- _Directions_: The lines below starting at the line containing "Given: Open more" and ending at the line containing "Instruction: Click the" are to be repeated exactly, with both ends kept and nothing else added.

***** Entries supplied

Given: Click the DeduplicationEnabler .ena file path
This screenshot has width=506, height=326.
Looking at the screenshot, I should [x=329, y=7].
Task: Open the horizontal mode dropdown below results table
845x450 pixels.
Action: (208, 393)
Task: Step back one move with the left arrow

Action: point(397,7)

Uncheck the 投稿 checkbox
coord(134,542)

**********
***** Entries supplied

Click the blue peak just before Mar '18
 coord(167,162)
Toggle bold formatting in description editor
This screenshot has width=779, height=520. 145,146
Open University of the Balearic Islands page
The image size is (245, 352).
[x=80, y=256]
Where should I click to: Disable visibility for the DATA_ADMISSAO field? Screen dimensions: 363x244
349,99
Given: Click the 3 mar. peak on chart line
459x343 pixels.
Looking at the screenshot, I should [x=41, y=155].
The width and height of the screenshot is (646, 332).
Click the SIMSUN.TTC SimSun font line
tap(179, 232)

**********
***** Entries supplied

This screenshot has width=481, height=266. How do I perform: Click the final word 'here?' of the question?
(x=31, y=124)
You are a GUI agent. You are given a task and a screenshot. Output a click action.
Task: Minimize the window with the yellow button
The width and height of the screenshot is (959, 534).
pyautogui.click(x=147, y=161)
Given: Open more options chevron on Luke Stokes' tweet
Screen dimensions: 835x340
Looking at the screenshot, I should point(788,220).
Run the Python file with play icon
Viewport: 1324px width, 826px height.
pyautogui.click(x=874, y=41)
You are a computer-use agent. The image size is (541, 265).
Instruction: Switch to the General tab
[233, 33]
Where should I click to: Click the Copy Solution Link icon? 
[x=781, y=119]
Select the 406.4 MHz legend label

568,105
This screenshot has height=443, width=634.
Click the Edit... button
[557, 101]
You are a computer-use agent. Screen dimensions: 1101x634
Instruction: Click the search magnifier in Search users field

**********

- _Your response_:
Given: Open more options chevron on Luke Stokes' tweet
Screen dimensions: 835x340
Looking at the screenshot, I should point(788,220).
Run the Python file with play icon
Viewport: 1324px width, 826px height.
pyautogui.click(x=874, y=41)
You are a computer-use agent. The image size is (541, 265).
Instruction: Switch to the General tab
[233, 33]
Where should I click to: Click the Copy Solution Link icon? 
[x=781, y=119]
Select the 406.4 MHz legend label

568,105
This screenshot has height=443, width=634.
Click the Edit... button
[557, 101]
You are a computer-use agent. Screen dimensions: 1101x634
Instruction: Click the search magnifier in Search users field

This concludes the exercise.